La filière horticole tire la langue.
La filière horticole euroise est mise à rude épreuve depuis
le début de la crise sanitaire. Interdiction de vendre dans un
premier temps puis autorisation de commercialiser, depuis le
1er avril, des plants et des semences uniquement alimentaires. Les professionnels tirent la sonnette alarme.
« Notre situation est très critique. Notre filière est déjà impactée par la chute des ventes depuis plusieurs années, la crise du covid-19 est le coup de grâce »,lâche Bruno Mérimée, horticulteur à Jonquerets-de-Livet, commune nouvelle de Mesnil-en-Ouche. A l’annonce du confinement, les professionnels de la filière horticole préparaient la production de cinéraires et de chrysanthèmes pour les Rameaux, des pensées et des primevères. La fermeture des lieux de vente, des cimetières, des fleuristes et des marchés a conduit Bruno Mérimée et bon nombre de ses collègues à détruire, entre autres, la « partie Rameaux ». « Un chiffre d’affaire égal à zéro pendant 15 jours »,réagit Bruno Brière, professionnel installé à Pont-Audemer.
LES MAL-AIMÉS
« Il y a urgence pour la profession mais également pour l’ensemble du monde agricole. Les mois d’avril à mai représentent 70 % de notre chiffre d’affaire. Nous avons levé le pied. Nous sommes en stand-by sur le repiquage et remis en culture les plantes ornementales », ajoute Bruno Mérimé. Pour sa part Bruno Brière a retaillé et effleuré les cultures. « Plus de travail et zéro revenu sur la partie ornementale ». En temps normal, Bruno Mérimée participe à quatre marchés par semaine (30 % du CA) et propose la vente directe (20 %) sur son exploitation. Les 50 % restant sont enregistrés grâce à la vente dans les grandes surfaces. « Nous avons la chance de travailler avec cette filière. Aujourd’hui, les emplacements sont réduits mais cela permet de sauver une partie de la production ». Pour sa part, le professionnel de Pont-Audemer enregistre 85 % de ventes au détail et le reste chez les fleuristes. Le 1er avril, de nouvelles directives de l’Etat autorise les jardineries, horticulteurs et maraîchers à vendre des plants et semences alimentaires pour permettre aux particuliers disposant d’un potager de cultiver leurs fruits et légumes.
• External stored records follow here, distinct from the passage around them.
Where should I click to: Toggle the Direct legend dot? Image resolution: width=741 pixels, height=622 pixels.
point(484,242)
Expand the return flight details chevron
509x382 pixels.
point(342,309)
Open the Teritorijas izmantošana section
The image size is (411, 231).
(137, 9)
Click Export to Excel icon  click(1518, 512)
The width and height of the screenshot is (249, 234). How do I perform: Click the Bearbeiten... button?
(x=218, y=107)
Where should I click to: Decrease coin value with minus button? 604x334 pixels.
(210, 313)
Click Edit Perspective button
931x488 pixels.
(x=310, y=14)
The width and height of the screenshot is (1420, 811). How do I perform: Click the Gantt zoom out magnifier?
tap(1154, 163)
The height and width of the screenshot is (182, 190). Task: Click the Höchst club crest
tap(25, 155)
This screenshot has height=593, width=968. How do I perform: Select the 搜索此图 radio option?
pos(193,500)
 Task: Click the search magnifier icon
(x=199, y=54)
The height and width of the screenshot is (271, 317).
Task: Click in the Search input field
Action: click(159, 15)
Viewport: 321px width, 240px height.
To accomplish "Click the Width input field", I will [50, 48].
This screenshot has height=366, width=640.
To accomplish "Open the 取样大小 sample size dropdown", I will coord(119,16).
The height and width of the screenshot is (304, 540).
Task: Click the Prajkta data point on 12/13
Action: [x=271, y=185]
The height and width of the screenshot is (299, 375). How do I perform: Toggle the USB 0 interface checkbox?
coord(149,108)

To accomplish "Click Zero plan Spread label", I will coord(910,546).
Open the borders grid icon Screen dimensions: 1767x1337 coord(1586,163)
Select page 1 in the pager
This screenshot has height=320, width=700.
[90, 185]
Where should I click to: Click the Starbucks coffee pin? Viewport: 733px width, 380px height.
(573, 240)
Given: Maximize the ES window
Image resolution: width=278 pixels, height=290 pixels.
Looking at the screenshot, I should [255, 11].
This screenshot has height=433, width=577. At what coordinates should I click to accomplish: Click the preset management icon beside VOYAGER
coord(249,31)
Des drives légumiers ont vu le jour et le système de livraison à domicile s’est étendu pour palier à la chute des ventes.
UN LÉGER ESPOIR
« Après de nombreux rebondissements nous avons obtenu l’autorisation de vendre nos plants de légumes, nos aromatiques, nos fruitiers, nos fleurs pour potager et nos semences de légumes mais aussi tout ce qu’il faut pour réaliser une bonne plantation (terreaux, amendements et engrais) via la mise en place d’un «drive»légumier », annonçait Bruno Brière, le 2 avril dernier, sur sa page Facebook. Une légère aubaine car « le drive représente un surcoût de travail mais nous permet de maintenir le contact avec le client ». L’horticulteur de Mesnil-en-Ouche confirme que le drive « prend beaucoup de temps pour un chiffre moindre»mais c’est « toujours mieux que rien ».Bruno Brière enregistre grâce au drive 20 % de son chiffre habituel. « Il monte à 30/40 % en ajoutant les livraisons. Le potager représente généralement 5 % des ventes dans l’année ». Depuis la mise en place du drive, il enregistre plus de demandes que d’habitude. « Nous allons même être en rupture de certains plants pendant une petite dizaine de jours » le temps de les replanter.
Les horticulteurs interrogés maintiennent les emplois mais qu’en est-il pour la suite ? « Tout va s’accumuler. Aujourd’hui, j’ai 32 000 euros de charges reportées » mais la prochaine fois, Bruno Brière devra payer les deux mensualités en même temps. « L’Etat devrait nous aider en perte d’exploitation», demande Bruno Brière. « Nous empruntons pour jeter notre marchandise ». Aujourd’hui, la filière horticole attend fébrilement les annonces du gouvernement en espérant que la prochaine sera l’autorisation de commercialiser les plantes ornementales. Elle attend également un cadre de vente plus clair. « Il y a confusion entre la grande distribution, les jardineries et les producteurs. On nous incite à produire mais nous n’avons pas le droit de vendre en tant que producteur alors que les grandes surfaces y sont autorisés », conclut un horticulteur eurois - qui souhaite rester anonyme - déçu d’être, encore, la dernière roue du carrosse.